Die “technische Unterstützung” (der Begriff “künstliche Intelligenz” fühlt sich im Zusammenhang mit Künstlerischem Schaffen irgendwie falsch an) schafft es ganz gut anhand des umfangreichen Vorlagen-Materials die bisherigen Darbietungen der beiden Sprecher zu wiederholen und “neu zu mixen”. Aber was ihr fehlt sind die genialen Spontanitäts-“Funken” einer realen, echten Darbietung der beiden herausragenden Sprecher, welche nur durch die jahrzehntelange Übung und das Austesten eigener Ideen und Lernen aus Fehlern möglich wurde. Ein verschmitztes Kichern hier, ein verächtliches, aber dennoch lieb gemeintes Schnaufen da, eine gekonnte und gewollte Pause die bewusst eine Sekunde länger dauert. Das kann weder die technische Unterstützung noch ein Regisseur oder Produzent so einsetzen wie es die beiden Sprecher, vielleicht sogar in mehreren verschiedenen Versuchen ausgetestet hätten.

Man kann noch viele Fragen an diesem Beispiel aufwerfen über die es sich lohnt nachzudenken und zu diskutieren:

  • Hätten die beiden Herren dieser Art von “Weiterverwendung” ihrer Stimmen zugestimmt?
  • Werden die potenziellen Kundinnen und Kunden hinter's Licht geführt, wenn durch die “technische Unterstützung” (ohne genauere Details zu nennen) leblose “Abbilder” von Hr. Rode und Hr. Gröger noch unzählige weitere Folgen ermöglichen?
  • Geht es der Produktionsfirma nur um den reinen Profit der mit dem Sprecher-Duo möglich ist? Oder ist es wirklich ein künstlerischer Aspekt bzw. das Erfüllen einer eventuell vorhandenen Hoffnung in der Fangemeinde, dass noch lange weiter Folgen produziert werden?
  • Zeugt es nicht von Schwäche wenn man nicht akzeptieren kann oder möchte, dass mit dem Tod eines Schauspielers / Sprechers auch dessen verkörperte Rolle in der speziellen Form einfach nicht mehr “verfügbar” ist und man sich damit entsprechend arrangieren muss und nicht – um es zugespitzt zu formulieren – wie Frankenstein den Künstler “wiederbeleben” will. (Was keine gute Idee ist, wie wir alle spätestens seit Stephen Kings “Friedhof der Kuscheltiere” wissen).
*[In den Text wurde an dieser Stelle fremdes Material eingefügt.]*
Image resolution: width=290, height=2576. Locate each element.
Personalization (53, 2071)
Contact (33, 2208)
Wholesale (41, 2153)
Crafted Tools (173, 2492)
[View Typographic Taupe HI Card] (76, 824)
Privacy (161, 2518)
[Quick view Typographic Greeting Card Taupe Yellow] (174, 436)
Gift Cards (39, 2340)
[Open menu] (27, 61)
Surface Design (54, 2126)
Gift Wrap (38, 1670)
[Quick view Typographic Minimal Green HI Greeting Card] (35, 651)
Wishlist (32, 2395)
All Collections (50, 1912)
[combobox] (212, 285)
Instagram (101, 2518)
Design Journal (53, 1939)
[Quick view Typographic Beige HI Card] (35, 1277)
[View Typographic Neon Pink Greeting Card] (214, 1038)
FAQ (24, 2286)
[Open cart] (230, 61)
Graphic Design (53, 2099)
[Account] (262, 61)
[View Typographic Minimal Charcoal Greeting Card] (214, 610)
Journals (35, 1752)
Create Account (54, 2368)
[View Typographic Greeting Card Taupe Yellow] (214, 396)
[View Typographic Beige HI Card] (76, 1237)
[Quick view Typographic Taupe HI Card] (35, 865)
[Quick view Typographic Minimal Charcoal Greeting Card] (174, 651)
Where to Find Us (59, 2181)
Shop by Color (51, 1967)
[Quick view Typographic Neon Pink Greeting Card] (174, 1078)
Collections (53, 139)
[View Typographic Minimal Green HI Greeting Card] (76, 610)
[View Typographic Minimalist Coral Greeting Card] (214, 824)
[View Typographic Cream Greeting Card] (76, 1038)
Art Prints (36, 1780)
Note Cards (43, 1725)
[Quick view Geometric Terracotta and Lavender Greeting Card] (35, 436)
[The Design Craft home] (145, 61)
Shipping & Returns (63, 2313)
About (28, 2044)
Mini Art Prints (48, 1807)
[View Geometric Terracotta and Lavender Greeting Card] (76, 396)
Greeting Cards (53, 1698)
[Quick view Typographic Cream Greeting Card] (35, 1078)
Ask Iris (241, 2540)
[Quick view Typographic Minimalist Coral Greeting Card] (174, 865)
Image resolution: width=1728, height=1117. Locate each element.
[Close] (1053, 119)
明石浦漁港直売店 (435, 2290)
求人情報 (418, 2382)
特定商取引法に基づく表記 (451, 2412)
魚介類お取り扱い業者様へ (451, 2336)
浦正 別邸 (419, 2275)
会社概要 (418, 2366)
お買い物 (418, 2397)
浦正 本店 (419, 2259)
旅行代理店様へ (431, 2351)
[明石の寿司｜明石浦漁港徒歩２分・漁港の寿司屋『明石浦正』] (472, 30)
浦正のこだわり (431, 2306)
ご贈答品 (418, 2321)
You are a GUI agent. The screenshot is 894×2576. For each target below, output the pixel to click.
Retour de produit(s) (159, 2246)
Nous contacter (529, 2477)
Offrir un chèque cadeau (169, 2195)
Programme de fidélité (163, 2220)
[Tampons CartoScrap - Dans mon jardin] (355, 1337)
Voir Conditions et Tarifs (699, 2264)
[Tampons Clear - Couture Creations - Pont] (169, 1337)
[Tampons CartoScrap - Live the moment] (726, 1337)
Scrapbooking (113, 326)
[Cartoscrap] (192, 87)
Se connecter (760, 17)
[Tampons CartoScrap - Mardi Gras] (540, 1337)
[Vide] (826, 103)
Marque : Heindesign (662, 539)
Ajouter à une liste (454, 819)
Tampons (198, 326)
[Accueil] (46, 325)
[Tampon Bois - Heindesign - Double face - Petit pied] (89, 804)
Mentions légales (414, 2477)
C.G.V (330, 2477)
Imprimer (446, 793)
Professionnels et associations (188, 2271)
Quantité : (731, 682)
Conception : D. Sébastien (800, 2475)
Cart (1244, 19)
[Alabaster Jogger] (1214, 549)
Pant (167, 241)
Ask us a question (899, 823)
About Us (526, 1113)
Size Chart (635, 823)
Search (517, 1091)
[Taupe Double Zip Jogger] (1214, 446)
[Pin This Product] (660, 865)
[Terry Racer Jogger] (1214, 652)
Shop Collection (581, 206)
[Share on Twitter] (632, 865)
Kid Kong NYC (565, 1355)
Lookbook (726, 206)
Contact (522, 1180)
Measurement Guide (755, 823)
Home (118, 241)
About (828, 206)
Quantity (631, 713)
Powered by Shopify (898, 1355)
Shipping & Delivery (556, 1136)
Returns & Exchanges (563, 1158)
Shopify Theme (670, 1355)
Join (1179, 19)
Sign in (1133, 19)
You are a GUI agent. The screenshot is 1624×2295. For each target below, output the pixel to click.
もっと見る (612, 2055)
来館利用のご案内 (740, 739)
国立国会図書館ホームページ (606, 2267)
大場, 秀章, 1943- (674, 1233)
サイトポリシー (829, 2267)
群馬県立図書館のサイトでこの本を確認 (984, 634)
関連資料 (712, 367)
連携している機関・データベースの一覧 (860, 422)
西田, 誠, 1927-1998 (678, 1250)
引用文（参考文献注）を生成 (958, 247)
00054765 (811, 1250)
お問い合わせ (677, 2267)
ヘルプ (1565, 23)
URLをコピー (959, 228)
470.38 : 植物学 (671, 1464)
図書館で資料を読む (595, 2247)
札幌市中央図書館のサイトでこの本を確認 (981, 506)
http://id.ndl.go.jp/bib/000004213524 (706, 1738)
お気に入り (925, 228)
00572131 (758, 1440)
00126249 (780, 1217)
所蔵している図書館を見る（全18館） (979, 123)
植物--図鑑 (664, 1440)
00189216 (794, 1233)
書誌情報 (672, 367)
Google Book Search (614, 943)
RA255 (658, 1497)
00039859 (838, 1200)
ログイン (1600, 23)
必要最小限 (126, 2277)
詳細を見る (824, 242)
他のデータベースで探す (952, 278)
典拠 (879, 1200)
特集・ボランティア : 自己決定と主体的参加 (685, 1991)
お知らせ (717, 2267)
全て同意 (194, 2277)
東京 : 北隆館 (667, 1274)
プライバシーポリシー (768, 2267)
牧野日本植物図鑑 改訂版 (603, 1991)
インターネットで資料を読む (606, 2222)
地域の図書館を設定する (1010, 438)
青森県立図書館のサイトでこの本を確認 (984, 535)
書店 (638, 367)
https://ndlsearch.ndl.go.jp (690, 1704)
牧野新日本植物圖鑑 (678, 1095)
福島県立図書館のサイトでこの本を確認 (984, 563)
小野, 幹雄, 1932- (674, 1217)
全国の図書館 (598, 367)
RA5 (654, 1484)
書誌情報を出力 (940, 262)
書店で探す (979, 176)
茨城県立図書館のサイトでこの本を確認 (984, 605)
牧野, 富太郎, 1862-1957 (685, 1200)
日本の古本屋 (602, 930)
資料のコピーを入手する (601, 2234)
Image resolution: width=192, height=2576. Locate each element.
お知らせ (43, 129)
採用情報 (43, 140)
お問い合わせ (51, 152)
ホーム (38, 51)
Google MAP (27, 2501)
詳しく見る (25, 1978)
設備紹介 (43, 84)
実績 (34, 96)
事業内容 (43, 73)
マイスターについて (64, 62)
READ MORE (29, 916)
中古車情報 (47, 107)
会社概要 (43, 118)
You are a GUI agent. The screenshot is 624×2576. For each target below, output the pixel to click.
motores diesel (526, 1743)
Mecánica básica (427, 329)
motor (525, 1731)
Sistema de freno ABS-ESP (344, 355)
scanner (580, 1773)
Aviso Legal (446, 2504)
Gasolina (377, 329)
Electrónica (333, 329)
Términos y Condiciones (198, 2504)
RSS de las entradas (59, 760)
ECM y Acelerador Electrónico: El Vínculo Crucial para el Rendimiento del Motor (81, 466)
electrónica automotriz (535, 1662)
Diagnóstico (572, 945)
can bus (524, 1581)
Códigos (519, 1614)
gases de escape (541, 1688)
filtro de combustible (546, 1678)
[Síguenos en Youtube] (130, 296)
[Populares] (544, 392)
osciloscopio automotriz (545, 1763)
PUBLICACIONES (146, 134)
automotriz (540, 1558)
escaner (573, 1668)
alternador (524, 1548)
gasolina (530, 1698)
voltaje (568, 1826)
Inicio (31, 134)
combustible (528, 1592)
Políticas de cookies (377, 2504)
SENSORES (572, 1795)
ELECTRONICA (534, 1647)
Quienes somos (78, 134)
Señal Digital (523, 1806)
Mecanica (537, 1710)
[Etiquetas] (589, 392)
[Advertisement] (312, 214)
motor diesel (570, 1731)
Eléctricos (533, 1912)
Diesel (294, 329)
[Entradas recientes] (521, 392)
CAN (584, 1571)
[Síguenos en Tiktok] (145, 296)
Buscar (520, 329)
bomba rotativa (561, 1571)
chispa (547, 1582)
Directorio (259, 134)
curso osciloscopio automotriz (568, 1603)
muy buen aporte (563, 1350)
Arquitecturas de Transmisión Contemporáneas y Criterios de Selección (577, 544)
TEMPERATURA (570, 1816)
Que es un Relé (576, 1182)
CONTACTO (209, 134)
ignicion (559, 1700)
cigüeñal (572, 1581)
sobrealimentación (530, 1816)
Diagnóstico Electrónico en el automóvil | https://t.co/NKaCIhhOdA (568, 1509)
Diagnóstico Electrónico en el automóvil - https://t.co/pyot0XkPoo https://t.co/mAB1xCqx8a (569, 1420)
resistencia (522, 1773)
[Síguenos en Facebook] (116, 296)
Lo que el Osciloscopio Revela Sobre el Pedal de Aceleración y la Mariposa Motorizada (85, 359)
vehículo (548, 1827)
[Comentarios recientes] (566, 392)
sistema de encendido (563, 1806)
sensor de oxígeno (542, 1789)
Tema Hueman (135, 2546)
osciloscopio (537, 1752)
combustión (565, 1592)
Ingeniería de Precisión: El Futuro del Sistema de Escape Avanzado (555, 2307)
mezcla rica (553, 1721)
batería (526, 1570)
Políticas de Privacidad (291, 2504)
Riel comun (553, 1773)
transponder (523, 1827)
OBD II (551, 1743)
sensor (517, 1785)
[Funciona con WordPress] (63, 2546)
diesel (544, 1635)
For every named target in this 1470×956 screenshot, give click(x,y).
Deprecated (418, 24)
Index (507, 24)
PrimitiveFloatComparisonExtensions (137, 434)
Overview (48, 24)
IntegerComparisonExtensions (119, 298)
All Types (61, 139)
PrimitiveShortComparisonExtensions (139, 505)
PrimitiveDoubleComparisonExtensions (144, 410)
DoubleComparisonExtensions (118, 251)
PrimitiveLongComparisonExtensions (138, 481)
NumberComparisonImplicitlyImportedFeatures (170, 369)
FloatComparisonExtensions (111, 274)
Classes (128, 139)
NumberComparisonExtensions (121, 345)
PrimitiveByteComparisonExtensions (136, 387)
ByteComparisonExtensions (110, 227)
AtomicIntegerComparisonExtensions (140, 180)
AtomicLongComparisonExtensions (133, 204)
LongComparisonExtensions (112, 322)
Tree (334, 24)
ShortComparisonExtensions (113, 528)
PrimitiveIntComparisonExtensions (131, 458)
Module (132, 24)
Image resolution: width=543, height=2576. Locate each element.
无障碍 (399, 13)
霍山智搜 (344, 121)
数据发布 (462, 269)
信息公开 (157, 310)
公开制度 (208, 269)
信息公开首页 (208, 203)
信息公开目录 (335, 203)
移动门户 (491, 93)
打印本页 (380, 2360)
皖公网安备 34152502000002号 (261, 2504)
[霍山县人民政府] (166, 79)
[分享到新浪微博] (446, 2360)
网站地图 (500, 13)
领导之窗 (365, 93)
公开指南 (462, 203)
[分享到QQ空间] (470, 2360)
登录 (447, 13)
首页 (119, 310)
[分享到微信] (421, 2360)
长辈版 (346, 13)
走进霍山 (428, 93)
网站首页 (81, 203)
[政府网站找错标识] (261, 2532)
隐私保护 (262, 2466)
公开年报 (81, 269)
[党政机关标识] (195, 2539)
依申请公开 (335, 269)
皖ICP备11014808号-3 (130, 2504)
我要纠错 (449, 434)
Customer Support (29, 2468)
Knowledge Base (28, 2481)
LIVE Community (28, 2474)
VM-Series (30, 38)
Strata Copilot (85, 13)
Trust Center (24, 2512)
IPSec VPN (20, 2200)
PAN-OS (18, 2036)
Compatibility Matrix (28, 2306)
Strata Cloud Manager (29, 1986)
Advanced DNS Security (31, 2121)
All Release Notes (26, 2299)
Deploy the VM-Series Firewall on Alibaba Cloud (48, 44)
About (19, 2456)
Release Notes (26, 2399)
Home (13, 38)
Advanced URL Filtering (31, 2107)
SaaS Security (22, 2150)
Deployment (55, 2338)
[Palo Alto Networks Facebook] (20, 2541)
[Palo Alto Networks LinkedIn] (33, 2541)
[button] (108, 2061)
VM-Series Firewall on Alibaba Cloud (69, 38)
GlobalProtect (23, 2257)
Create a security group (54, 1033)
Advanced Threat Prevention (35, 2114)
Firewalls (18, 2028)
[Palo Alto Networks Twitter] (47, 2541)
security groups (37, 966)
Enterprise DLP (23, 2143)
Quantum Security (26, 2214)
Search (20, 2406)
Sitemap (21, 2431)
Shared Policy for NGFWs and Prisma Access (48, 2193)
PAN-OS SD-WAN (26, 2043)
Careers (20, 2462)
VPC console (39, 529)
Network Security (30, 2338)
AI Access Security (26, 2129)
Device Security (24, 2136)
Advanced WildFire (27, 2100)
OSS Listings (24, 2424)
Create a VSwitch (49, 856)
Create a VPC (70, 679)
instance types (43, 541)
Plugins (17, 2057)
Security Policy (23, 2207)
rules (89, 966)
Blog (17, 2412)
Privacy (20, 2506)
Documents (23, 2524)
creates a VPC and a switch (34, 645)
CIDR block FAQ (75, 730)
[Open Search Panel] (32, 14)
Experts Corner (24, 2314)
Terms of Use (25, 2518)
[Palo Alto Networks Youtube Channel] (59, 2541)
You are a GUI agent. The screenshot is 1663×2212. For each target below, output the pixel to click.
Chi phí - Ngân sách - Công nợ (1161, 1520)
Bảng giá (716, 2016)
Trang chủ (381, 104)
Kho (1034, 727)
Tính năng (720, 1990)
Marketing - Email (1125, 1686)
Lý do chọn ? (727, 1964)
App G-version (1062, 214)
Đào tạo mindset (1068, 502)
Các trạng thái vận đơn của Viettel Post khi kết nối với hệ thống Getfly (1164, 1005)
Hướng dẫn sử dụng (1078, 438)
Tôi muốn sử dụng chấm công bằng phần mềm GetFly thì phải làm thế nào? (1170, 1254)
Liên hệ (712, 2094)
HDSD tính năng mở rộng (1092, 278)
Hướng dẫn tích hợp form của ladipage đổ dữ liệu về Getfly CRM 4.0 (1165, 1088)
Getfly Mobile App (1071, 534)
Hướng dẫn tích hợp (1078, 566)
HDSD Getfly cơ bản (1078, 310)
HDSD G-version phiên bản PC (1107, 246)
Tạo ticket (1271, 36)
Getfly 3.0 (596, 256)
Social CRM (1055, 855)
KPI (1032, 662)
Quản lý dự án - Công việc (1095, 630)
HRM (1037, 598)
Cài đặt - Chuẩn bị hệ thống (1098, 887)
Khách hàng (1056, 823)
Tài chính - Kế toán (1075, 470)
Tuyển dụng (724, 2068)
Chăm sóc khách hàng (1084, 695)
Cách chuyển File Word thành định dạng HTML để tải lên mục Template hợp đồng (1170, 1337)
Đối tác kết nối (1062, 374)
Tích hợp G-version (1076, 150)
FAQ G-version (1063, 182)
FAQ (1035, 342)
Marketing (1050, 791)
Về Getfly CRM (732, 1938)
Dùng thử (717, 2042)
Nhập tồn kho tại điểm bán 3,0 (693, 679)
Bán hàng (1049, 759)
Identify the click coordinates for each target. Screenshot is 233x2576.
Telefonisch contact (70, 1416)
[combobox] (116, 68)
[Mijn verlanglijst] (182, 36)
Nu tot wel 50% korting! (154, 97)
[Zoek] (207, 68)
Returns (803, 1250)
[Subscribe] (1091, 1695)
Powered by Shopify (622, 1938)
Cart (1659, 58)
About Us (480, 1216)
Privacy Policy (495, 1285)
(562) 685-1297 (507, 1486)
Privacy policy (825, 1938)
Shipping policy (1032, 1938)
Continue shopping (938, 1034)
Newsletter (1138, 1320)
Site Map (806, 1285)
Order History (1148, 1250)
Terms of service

Unabhängig davon bin ich der Meinung, egal wie perfekt eine entsprechende Technologie imstande ist vorhandenes, erschaffenes Kunstmaterial zu “replizieren” und gegebenenfalls “in neuer Form zu mischen” wird Sie niemals in der Lage sein “von der Muse geküsst” zu werden. Kunst in jeglicher Form sollte und kann nur von lebendigen Künstlerinnen und Künstlern erschaffen werden.